Prince mengantarkan Zara sampai depan apartemennya Zara.
"Siaappp Tuan Prince yang tampan hehe," sahut Zara kepada Prince sambil tertawa kecil.
"Kamu menyebut aku apa tadi? coba ulangi?" Prince meminta Zara untuk mengulangi ucapannya tersebut.
"Siaaappp Tuan Prince yang tampaaaaann." Zara mengulangi ucapannya dengan menyebut Prince Tuan Prince yang tampan.
"Tuan Prince yang tampan? aku tidak mau di panggil Tuan Prince," prince protes terhadap Zara
"Lalu,mau di sebut apa?" Zara bertanya kepada Prince dengan wajah bingung.
"Panggil aku sayang...Sayangku yang tampan...Coba panggil sekarang," pinta Prince kepada Zara dengan memaksa.

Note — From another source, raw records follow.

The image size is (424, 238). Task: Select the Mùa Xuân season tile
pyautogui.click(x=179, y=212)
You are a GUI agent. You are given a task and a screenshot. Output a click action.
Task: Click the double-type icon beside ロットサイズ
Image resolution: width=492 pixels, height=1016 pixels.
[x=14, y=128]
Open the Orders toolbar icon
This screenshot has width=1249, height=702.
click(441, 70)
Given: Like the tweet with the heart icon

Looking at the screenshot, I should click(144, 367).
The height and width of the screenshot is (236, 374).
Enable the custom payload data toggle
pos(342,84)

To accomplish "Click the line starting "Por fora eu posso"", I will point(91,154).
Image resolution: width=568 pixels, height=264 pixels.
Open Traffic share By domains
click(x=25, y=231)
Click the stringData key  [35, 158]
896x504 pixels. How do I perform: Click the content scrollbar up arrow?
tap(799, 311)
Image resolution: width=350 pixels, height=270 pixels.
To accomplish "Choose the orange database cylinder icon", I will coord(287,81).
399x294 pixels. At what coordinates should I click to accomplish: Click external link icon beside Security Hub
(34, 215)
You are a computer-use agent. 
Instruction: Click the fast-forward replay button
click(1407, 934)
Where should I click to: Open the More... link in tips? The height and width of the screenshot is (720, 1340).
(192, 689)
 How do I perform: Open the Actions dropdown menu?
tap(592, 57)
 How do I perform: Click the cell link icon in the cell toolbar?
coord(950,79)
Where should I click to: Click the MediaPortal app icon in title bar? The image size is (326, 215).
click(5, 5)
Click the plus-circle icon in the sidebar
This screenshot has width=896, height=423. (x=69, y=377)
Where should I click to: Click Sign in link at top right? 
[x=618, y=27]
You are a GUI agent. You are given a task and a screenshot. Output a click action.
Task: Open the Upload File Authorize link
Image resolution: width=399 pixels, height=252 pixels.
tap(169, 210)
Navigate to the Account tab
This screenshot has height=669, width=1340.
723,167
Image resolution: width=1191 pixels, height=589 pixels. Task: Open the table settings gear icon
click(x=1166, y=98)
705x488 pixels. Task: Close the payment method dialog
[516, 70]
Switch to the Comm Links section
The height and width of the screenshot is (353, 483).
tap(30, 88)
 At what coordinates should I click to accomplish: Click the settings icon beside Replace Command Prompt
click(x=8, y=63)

"Siaaappp sayaaangku yang Tampan sejagat rayaaaa hehehe."
Zara mengikuti keinginan Prince untuk memanggilnya sayang sambil tertawa lucu.
"Haduh,suara kamu itu bikin aku pengen nyubit tahu gak," prince merasa gemas mendengar suara Zara yang memanggilnya dengan sebutan sayangku yang tampan.
"Cubit saja kalau bisa weeee," zara meledek Prince dengan menjulurkan lidahnya.
"Beneran? Sini aku cubit kamu," prince hendak mencubit kedua pipi Zara yang menggemaskan,namun Zara dengan cepat malah menutup pintu apartemennya supaya Prince tidak bisa mencubit kedua pipinya.
"Bruuuggg.... Hahahaha... memangnya enak Kak Prince gak bisa nyubit aku hahahaha."
Zara tertawa lucu ketika melihat Prince tidak bisa mencubit kedua pipinya,karena Zara menutup pintu apartemenya dan meninggalkan Prince di luar pintu.
"Hey... kamu berani ya mempermainkan aku... awasss saja nanti aku pasti akan mencubit kamu sampai kamu menangis..."
Prince meledek Zara sambil berteriak dari luar pintu apartemennya Zara sambil Prince tersenyum lucu.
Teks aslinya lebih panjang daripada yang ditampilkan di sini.